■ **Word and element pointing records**
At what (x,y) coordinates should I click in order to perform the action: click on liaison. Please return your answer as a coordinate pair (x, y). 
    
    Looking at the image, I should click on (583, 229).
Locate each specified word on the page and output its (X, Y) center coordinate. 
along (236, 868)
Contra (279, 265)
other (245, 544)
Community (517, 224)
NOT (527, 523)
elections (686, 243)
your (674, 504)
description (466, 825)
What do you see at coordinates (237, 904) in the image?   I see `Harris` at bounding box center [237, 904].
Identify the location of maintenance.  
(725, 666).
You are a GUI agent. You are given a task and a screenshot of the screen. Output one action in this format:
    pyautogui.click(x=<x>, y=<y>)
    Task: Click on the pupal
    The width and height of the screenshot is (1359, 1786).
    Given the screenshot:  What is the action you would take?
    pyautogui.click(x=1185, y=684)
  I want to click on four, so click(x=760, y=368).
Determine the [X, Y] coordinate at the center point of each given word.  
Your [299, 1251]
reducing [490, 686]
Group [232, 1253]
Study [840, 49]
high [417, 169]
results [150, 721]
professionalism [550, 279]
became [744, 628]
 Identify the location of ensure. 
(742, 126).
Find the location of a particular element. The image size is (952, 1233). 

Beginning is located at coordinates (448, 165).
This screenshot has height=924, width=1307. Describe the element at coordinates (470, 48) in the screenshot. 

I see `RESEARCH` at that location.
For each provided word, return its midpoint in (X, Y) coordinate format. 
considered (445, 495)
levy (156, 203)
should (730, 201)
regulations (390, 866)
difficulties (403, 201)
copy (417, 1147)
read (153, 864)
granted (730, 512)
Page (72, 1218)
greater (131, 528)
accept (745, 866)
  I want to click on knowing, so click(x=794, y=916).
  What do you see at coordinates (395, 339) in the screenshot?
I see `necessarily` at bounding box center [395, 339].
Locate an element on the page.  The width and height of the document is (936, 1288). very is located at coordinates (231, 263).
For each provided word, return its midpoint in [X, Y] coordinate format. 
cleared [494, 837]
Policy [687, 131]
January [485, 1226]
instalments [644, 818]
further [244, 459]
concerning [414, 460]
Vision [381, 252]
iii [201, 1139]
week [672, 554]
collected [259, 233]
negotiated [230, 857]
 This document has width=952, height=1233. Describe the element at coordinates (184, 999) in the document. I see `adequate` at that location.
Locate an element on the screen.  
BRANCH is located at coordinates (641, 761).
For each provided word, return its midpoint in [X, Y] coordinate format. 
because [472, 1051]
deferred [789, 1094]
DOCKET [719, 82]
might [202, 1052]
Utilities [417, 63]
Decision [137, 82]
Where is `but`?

■ **Exercise task**
Reproduce, word for word, the lines of the records from the line containing "Identify the location of ensure." through the line containing "Beginning is located", including both of those lines.

■ **Response for this exercise**
 Identify the location of ensure. 
(742, 126).
Find the location of a particular element. The image size is (952, 1233). 

Beginning is located at coordinates (448, 165).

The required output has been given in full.